§ PROVIDED DATA
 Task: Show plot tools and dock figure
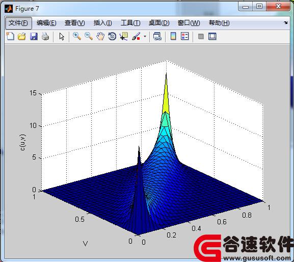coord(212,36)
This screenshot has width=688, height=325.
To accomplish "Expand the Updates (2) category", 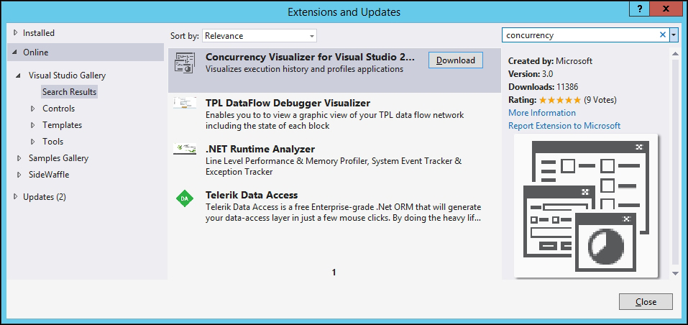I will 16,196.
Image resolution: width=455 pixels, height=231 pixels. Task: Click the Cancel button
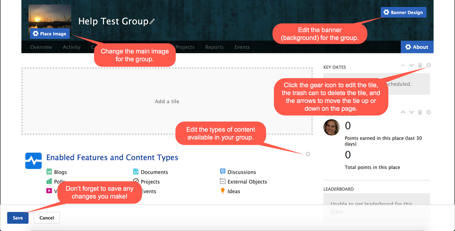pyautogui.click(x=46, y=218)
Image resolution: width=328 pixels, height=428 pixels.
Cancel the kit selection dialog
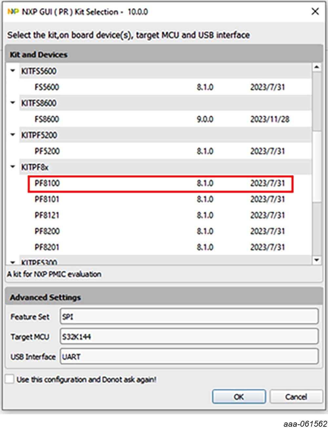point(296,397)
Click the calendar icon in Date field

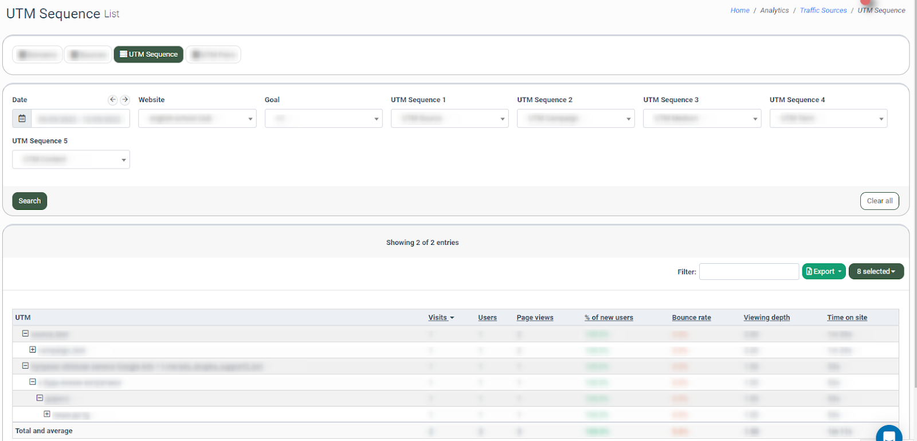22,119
* * *
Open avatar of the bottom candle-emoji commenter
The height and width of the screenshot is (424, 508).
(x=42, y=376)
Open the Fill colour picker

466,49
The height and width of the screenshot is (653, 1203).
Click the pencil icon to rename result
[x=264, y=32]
==
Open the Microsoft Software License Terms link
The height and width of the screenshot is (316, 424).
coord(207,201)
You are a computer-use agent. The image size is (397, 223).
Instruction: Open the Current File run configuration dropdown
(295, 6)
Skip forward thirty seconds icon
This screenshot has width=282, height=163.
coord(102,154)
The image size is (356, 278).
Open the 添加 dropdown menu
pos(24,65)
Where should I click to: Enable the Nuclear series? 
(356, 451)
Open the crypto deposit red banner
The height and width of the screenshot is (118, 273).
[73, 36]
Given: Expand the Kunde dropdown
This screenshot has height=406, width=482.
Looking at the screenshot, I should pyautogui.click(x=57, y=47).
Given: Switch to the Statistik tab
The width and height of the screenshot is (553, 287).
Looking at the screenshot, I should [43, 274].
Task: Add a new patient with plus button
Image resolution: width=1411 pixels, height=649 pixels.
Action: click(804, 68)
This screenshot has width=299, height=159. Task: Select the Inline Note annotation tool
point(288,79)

§ YOUR GOAL
The required answer is the exact run of lines above starting at the line with "This screenshot has height=406, width=482." and ending at the line with "Task: Add a new patient with plus button", with both ends present.

§ ANSWER FOR THE TASK
This screenshot has height=406, width=482.
Looking at the screenshot, I should pyautogui.click(x=57, y=47).
Given: Switch to the Statistik tab
The width and height of the screenshot is (553, 287).
Looking at the screenshot, I should [43, 274].
Task: Add a new patient with plus button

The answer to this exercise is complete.